Это не могло длиться бесконечно. В любом человеческом сообществе имеются лица, озабоченные тем, чтобы поведение одиночек не отличалось от поведения массы. В учреждении Егошина таких людей, по обыкновению, было трое (могущество тринитарного мышления!), и они пригласили к себе старшего редактора отдела поэзии, чтобы узнать, почему он не уважает сельский труд.
Егошин пояснил, что считает труд земледельца — высшей формой человеческой деятельности; Лев Толстой, по его мнению, пахал вовсе не из сухих этических соображений, а из любви к этой потной работе.
— Так почему же вы?.. — сказал вальяжный человек, сидевший посредине. (Церковники до сих пор спорят, кто в центре Святой Троицы — Бог-сын или Бог-отец.) Кажется, то был новый директор, Егошин видел его впервые.
— Рука… вот…
— А как же другие?.. И рука, и нога… похуже, чем у вас, — произносит истомленный, с горячечным блеском глаз, беспрерывно курящий человек.

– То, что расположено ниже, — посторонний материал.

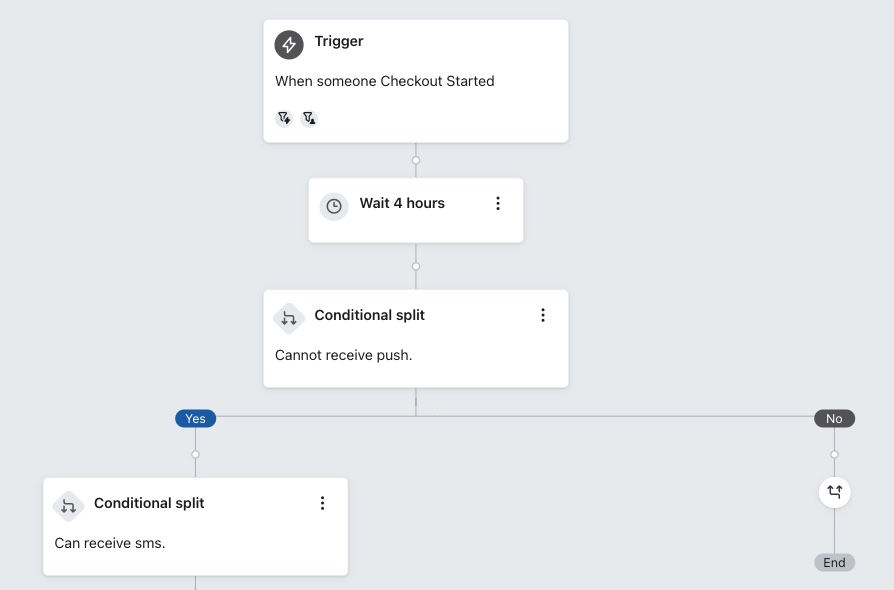The image size is (894, 590).
Task: Select the No branch label
Action: click(834, 418)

— Значит, они не чувствуют того, что чувствую я.
— Что же вы такое особенное чувствуете? — спросила задыхающаяся под собственным жиром женщина.
— «Особенного» — ничего. Все это — азы… Любой труд почтенен, пока он доброволен, соответствует социальной принадлежности, родовой преемственности, личным наклонностям человека. И всякий труд унизителен, когда подневолен. В годину смертельных испытаний каждый гражданин обязан быть — на любом посту, в мирной жизни он имеет право выбора. Я поступил к вам редактором отдела поэзии, а не пахарем, не полольщиком турнепса, не сборщиком картофеля и не сортировщиком гнилой капусты.
— А как же все?..
— Вот об этом стоило бы серьезно подумать, — сказал Егошин, поправив очки со сломанной дужкой, — и не на таком уровне… Я никому не навязываю своей точки зрения. Подобные вопросы каждый решает сам для себя. И разум и совесть подсказывают мне, что эта практика — экономический и этический нонсенс.
— Это что еще такое? — грозно спросила дородная женщина. Егошину казалось, что он видел ее за стойкой редакционного буфета, но сейчас она представляла что-то высшее.